▶ [Required work] Change "Cancel" to "Close" in the items, starting with the line with "Task: Click the breadcrumb" and going on through the line with "click(22, 36)", with everything else unchanged. Give only those lines and leave the pictures out.

○ ○ ○

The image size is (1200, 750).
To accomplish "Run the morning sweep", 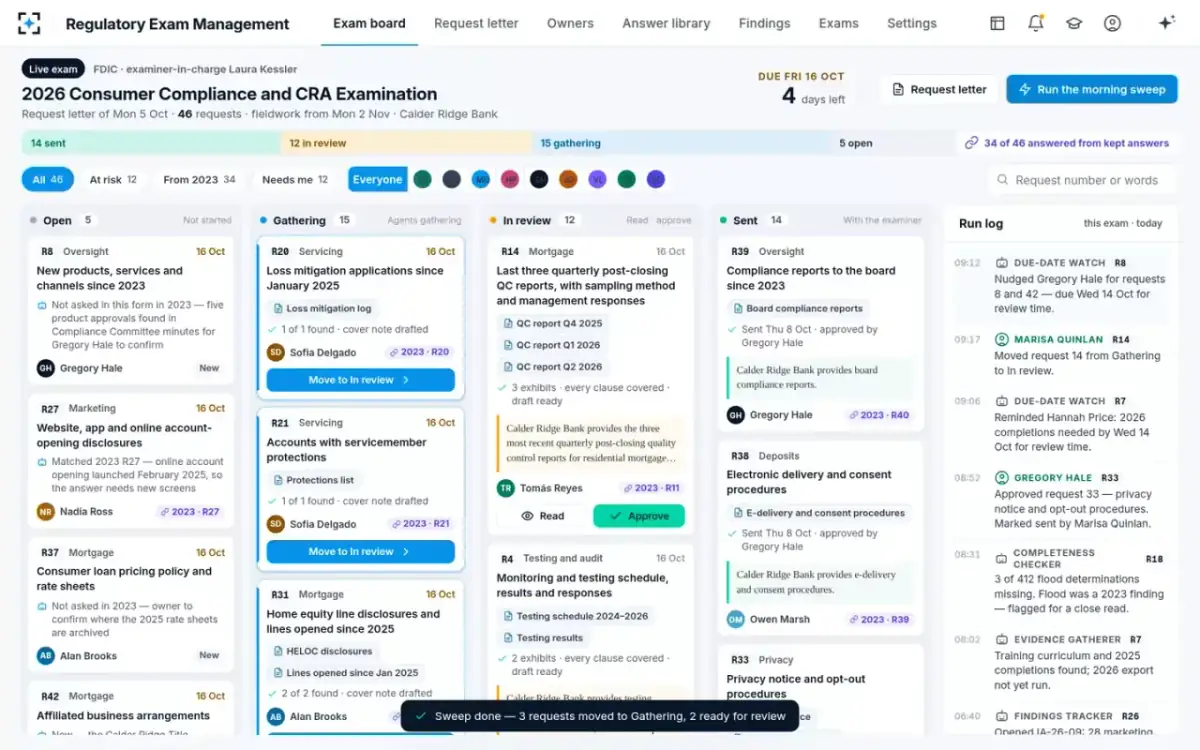I will point(1091,89).
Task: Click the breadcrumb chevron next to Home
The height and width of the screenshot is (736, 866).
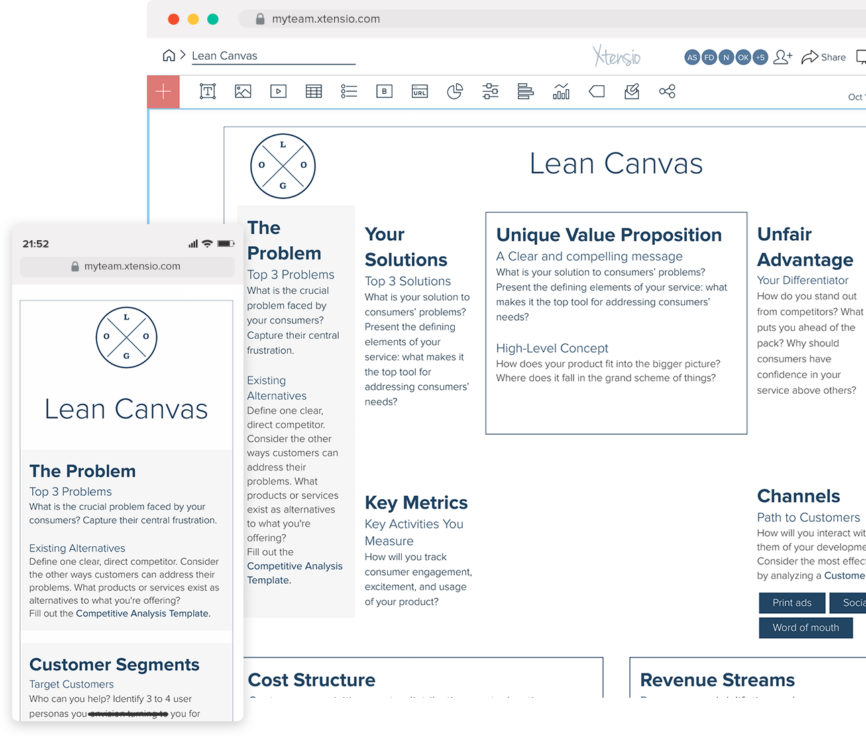Action: click(x=182, y=57)
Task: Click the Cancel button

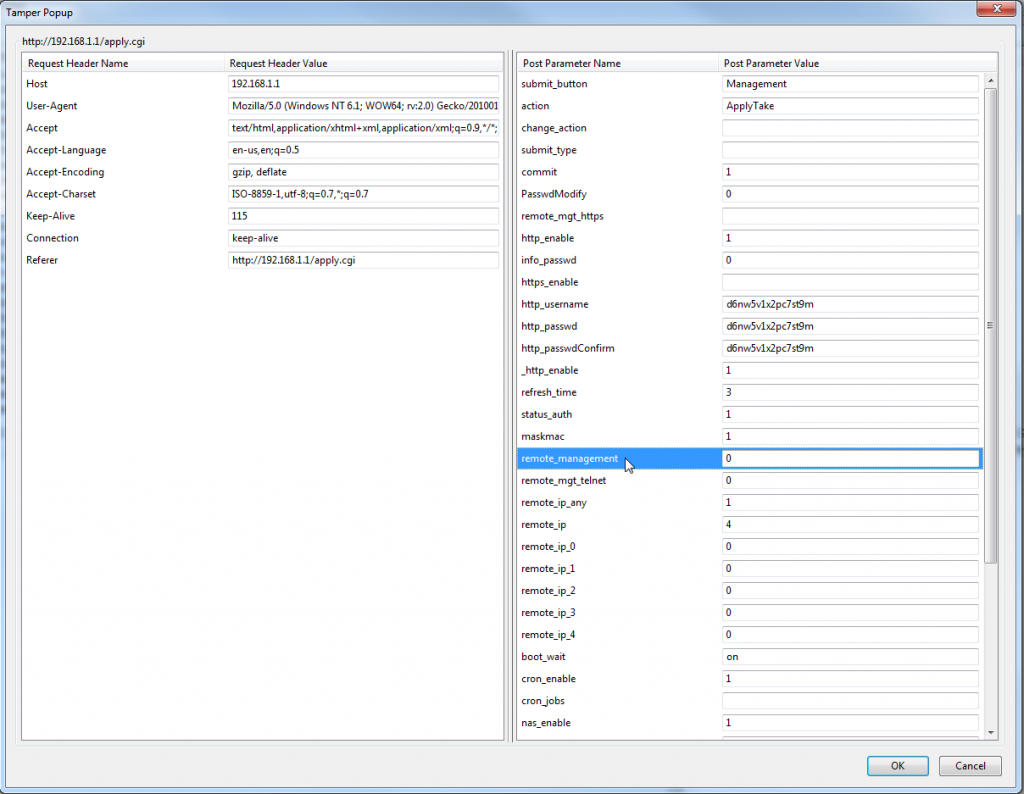Action: click(969, 766)
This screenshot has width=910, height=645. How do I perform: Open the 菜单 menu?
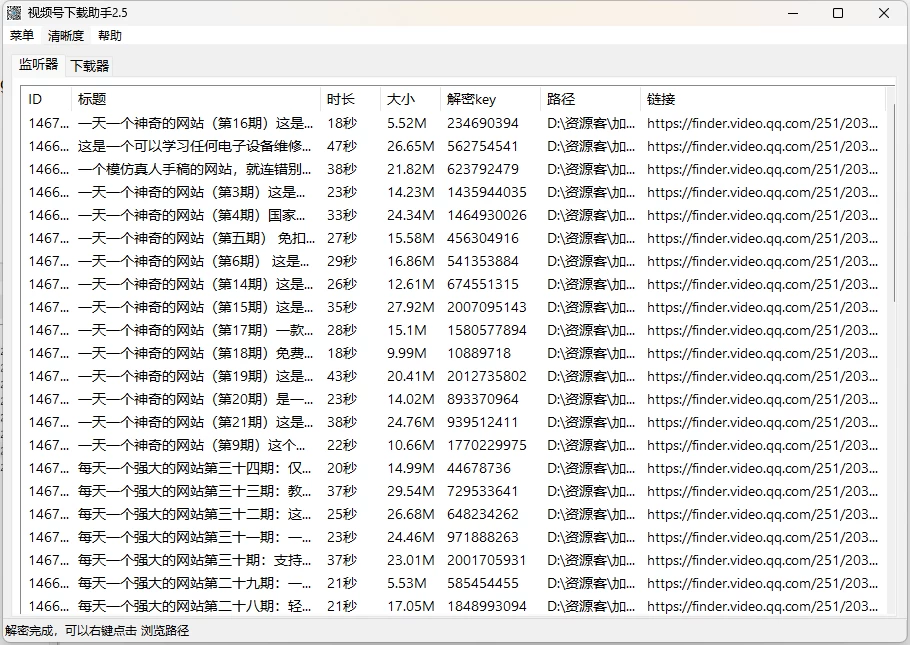click(22, 36)
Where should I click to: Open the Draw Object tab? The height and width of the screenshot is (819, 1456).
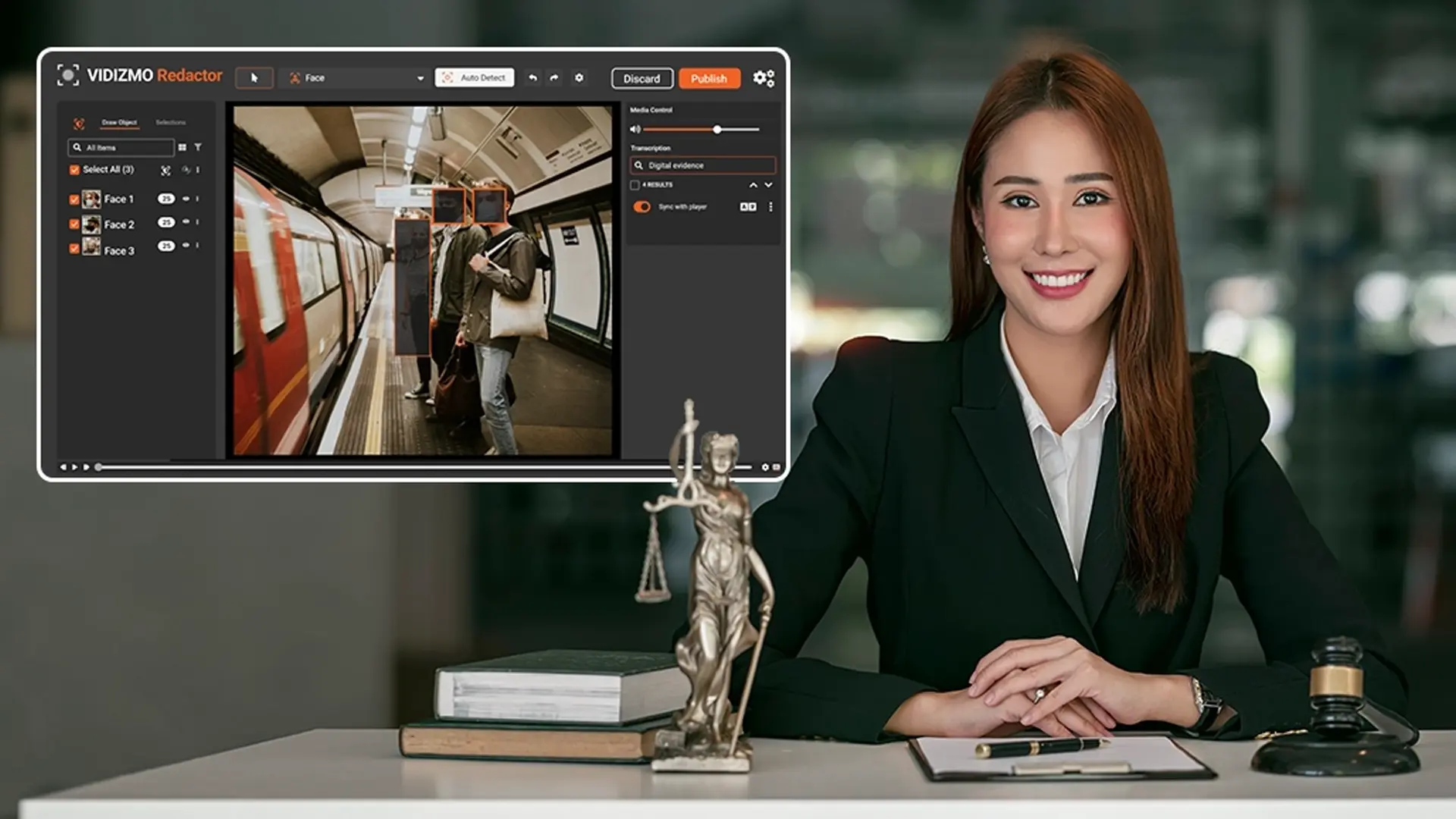119,122
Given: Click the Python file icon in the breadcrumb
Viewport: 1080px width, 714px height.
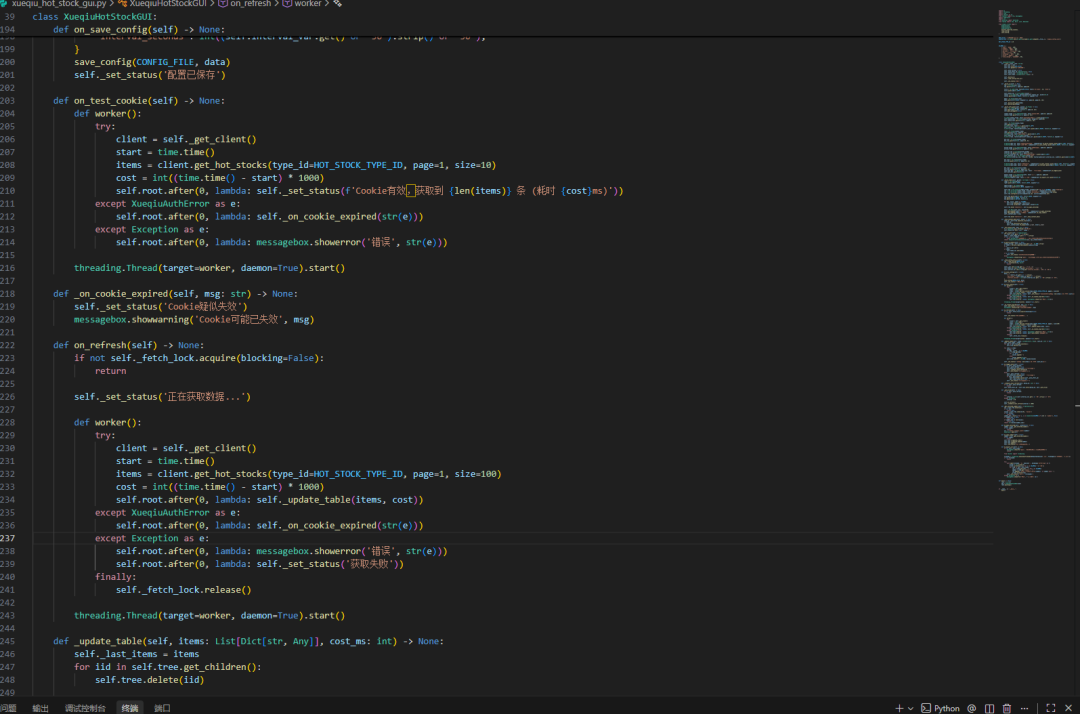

○ ○ ○

▶ [Response to this task]
Task: Click the breadcrumb chevron next to Home
The height and width of the screenshot is (736, 866).
Action: click(x=182, y=57)
Task: Click the Close button

Action: click(969, 766)
This screenshot has width=910, height=645. How do I perform: Open the 菜单 menu?
click(22, 36)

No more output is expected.